■ DATA SECTION
====

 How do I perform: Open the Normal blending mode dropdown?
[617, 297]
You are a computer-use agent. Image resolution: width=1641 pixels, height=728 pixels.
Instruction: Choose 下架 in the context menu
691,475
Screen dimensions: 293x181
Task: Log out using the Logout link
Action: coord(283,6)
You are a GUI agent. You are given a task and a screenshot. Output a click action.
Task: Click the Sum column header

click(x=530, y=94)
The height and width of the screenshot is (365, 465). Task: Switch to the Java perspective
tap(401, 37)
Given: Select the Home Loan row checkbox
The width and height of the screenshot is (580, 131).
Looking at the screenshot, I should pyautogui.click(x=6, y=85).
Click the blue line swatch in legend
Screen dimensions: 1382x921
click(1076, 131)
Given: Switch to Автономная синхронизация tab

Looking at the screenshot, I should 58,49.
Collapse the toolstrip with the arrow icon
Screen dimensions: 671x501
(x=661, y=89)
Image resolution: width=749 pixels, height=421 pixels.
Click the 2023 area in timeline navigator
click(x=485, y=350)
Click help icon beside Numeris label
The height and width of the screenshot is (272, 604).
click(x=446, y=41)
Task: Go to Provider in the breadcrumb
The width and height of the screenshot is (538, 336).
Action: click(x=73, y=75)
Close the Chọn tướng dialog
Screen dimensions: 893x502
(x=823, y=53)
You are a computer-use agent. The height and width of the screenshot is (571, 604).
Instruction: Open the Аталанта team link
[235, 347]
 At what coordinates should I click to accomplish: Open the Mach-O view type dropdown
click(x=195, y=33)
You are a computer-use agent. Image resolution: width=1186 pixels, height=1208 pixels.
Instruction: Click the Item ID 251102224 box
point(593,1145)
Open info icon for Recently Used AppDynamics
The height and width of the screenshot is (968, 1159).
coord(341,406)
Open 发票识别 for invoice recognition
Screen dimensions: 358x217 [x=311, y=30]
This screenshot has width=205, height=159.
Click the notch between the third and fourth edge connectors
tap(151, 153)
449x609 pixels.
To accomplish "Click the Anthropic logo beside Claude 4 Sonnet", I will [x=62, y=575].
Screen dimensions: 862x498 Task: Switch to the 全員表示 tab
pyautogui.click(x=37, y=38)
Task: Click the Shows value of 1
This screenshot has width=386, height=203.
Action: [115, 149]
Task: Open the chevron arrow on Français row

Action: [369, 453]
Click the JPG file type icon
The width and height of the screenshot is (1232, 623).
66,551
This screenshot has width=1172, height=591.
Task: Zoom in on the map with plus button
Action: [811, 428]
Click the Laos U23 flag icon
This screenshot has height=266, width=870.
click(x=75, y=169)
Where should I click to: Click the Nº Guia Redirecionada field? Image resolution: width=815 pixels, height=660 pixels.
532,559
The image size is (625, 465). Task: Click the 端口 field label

====

■ THE PROBLEM
Every line of the listing that includes "agent" must be shown.

■ ANSWER SPACE
You are a computer-use agent. Image resolution: width=1641 pixels, height=728 pixels.
You are a GUI agent. You are given a task and a screenshot. Output a click action.
You are a computer-use agent. The height and width of the screenshot is (571, 604).
You are a computer-use agent. Image resolution: width=1186 pixels, height=1208 pixels.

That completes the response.